**PASSAGE FOR REVIEW**
Lily leaf beetles continue to spread in Michigan

Monitor lilies throughout Michigan’s growing season for signs of lily leaf beetle larvae, feeding damage or eggs.

An adult lily leaf beetle after feeding on lily.
Photo 1. An adult lily leaf beetle after feeding on lily. In severe cases, most leaves on a lily will appear with holes like this plant. Photo by Leslie J. Mehrhoff, University of Connecticut,

The lily leaf beetle, also called scarlet lily beetle (Liliocerus lilii), is an invasive pest of growing concern in North America. Adults and larvae cause significant feeding damage on the leaves, stems and flowers of native and exotic lily species and hybrids (Photo 1). The primary hosts for lily leaf beetles are plants in the genus Lilium and Fritillaria. The beetles are commonly found on tiger lilies, Easter lilies, Asiatic and oriental lilie, and fritillaries, making them the most at-risk for significant feeding damage. Minor feeding damage can also occur on lily of the valley (Convallaria majalis), Solomon's seal (Polygonatum sp.), bittersweet (Solanum sp.), potato (Solanum tuberosum), hollyhock (Alcea) and various hosta species. Daylilies (Hemerocallis), calla lilies and canna lilies are not attacked by scarlet lily beetles.

Lily leaf beetle eggs are laid in a row and may be located near defoliation.
Photo 2. Lily leaf beetle eggs are laid in a row and may be located near defoliation. Photo by Bruce Watt, University of Maine,

Life cycle

This insect overwinters as an adult in the soil or leaf-litter, emerging in early spring and through June to lay 250 to 450 eggs. Eggs can be found on the underside of lily or fritillary leaves in irregular lines of three to 12 (Photo 2). The slug-like larvae hatch after one to two weeks and can feed from 16 to 24 days. Through their larval development, these orange-green larvae cover themselves in their own frass (excrement) to deter predators (Photo 3). The adults have a single generation and live for multiple weeks before returning to the soil, often near lilies.

Larvae covered in excrement to deter predators.
Photo 3. Larvae covered in excrement to deter predators. Photo by Richard A. Casagrande, University of Rhode Island,


Native to Eurasia, the lily leaf beetle was initially discovered in North America in Montreal, Canada, in the 1940s and in the United States in 1992. Movement of bulbs is the presumed method that this insect has spread between countries. The beetle spread rapidly through New England in the mid- to late 1990s.

**TASKS**
- 1) In the lily leaf beetle article, how many eggs does an adult lay after emerging in spring?
- 2) Extend the lily leaf beetle article from its last sentence.

**MATERIAL PROVIDED**
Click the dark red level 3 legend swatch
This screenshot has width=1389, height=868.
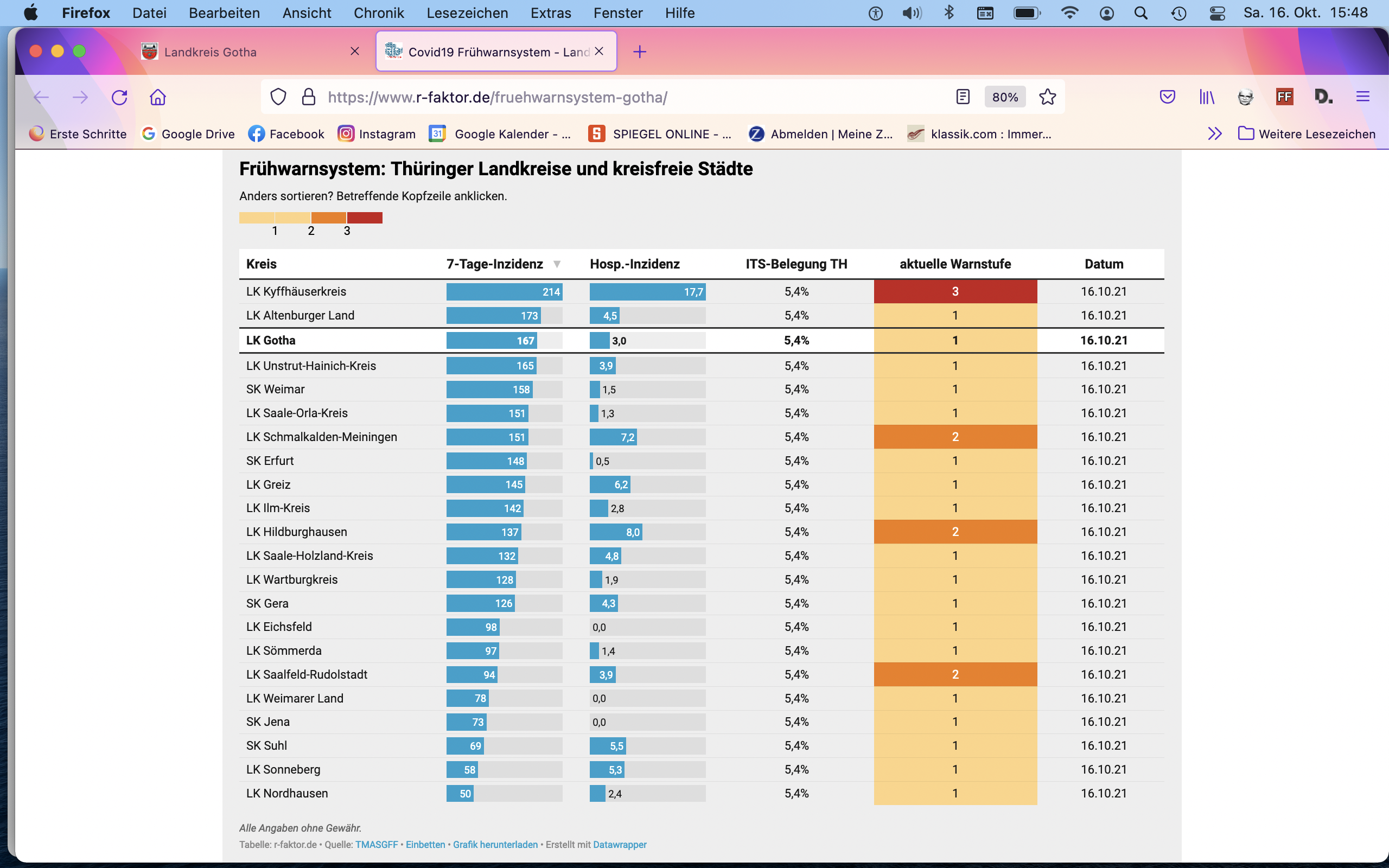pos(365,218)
==
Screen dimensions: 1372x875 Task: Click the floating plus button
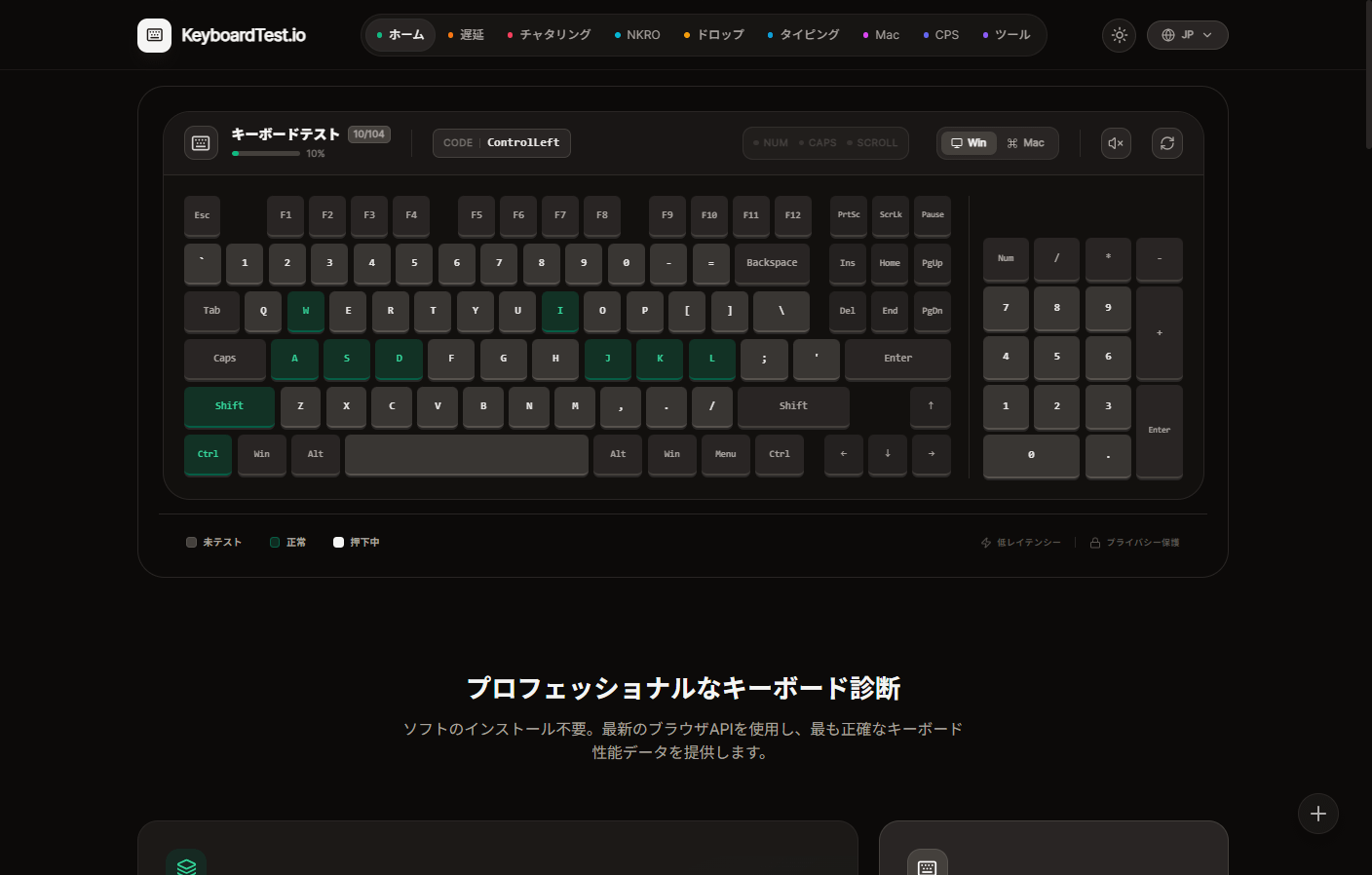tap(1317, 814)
---
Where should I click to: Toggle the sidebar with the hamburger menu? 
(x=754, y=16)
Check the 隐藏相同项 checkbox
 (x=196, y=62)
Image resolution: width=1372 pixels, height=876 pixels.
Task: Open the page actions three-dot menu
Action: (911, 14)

**ANSWERS BELOW**
- 1) An adult lays 250 to 450 eggs.

- 2)
Researchers at the University of Rhode Island developed a biological control program using a small parasitoid that parasitizes the larvae of lily leaf beetle and have been successful at reducing population of lily leaf beetles.

Unfortunately for Michigan, lily leaf beetles were first found in 2016 in Jackson County. The range of this insect has slowly increased, with 2022 being a year where this insect fed heavily on lilies across parts of southeast Michigan and resulted in many reports to Michigan State University Extension.

What’s being done in Michigan?

Scientists at Michigan State University are planning to implement a similar biological control program that was successful on the East Coast. To have the greatest impact, we must identify locations in Michigan where feeding damage by this beetle is most severe. Gardeners with lilies are requested to report any finds of the scarlet lily beetle along with photos of plant damage to the Midwest Invasive Species Information Network. This data will be used to determine the optimal locations for releases of parasitoid wasps.

Management options

As the scarlet lily beetle originates from outside North America, it has few natural enemies that are effective at control. Hand-picking beetles off plants and crushing or throwing in a bucket of water may provide relief if only a few beetles are present. Contact insecticides are the only other option. Products containing permethrin, cyhalothrin, deltamethrin, pyrethrin, spinosad and other insecticides labeled for ornamental use have shown the most effective control. Azadiractin (neem oil) products and insecticidal soaps have also shown some control of young lily leaf beetle larvae. If using an insecticide on flowering plants, read the label to follow directions and avoid exposure to pollinators.